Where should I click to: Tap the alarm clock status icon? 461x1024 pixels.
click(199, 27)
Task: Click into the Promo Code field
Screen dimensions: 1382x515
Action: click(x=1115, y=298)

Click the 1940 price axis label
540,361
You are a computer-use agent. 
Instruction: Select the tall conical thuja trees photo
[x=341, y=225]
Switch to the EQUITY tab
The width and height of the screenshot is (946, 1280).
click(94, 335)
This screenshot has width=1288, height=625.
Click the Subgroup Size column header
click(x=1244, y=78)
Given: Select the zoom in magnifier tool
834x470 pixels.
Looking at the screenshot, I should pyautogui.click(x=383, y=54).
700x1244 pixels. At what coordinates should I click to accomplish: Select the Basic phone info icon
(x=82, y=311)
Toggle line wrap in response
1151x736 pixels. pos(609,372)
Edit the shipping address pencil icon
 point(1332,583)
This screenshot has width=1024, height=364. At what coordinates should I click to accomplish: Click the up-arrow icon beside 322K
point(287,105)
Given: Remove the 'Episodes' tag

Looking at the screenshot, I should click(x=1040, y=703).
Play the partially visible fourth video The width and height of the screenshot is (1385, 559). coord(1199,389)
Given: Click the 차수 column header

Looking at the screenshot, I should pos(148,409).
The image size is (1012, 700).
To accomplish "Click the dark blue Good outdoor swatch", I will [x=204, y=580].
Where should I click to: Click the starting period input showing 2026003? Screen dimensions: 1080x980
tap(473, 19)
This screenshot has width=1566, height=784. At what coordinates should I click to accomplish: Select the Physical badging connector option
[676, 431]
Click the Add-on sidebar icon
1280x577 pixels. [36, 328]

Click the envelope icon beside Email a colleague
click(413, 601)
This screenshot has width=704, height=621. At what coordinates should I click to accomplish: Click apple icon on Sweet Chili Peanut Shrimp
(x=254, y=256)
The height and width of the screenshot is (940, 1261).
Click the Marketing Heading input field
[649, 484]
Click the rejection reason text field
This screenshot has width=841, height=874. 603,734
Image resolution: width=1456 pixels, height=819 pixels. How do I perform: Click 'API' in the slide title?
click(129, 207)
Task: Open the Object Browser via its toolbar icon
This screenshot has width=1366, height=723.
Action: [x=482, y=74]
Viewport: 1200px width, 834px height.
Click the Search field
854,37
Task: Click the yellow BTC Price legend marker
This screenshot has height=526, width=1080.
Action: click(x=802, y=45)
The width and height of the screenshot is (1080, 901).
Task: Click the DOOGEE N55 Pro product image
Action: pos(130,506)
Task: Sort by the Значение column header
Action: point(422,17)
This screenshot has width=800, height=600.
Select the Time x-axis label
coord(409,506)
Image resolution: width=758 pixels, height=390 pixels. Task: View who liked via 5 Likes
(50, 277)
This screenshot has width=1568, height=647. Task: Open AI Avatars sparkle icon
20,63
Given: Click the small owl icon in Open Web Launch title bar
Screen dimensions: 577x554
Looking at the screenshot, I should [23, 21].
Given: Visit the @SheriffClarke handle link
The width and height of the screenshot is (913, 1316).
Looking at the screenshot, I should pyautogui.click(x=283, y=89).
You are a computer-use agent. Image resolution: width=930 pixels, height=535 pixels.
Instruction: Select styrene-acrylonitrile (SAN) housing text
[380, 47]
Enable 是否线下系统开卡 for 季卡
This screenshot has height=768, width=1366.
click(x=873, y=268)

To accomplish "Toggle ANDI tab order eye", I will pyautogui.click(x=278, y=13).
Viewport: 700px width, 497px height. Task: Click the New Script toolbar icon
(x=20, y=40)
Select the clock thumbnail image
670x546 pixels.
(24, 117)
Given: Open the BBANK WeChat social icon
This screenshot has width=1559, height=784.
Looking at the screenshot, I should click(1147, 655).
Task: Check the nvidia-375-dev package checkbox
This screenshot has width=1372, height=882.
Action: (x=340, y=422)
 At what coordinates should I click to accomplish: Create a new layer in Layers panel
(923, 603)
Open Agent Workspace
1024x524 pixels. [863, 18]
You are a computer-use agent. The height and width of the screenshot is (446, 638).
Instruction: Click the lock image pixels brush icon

* * *

Work to do:
Copy out the records above word for word, from their first line through the line that contains "[x=341, y=225]", including both of those lines.

Written reply:
Where should I click to: Tap the alarm clock status icon? 461x1024 pixels.
click(199, 27)
Task: Click into the Promo Code field
Screen dimensions: 1382x515
Action: click(x=1115, y=298)

Click the 1940 price axis label
540,361
You are a computer-use agent. 
Instruction: Select the tall conical thuja trees photo
[x=341, y=225]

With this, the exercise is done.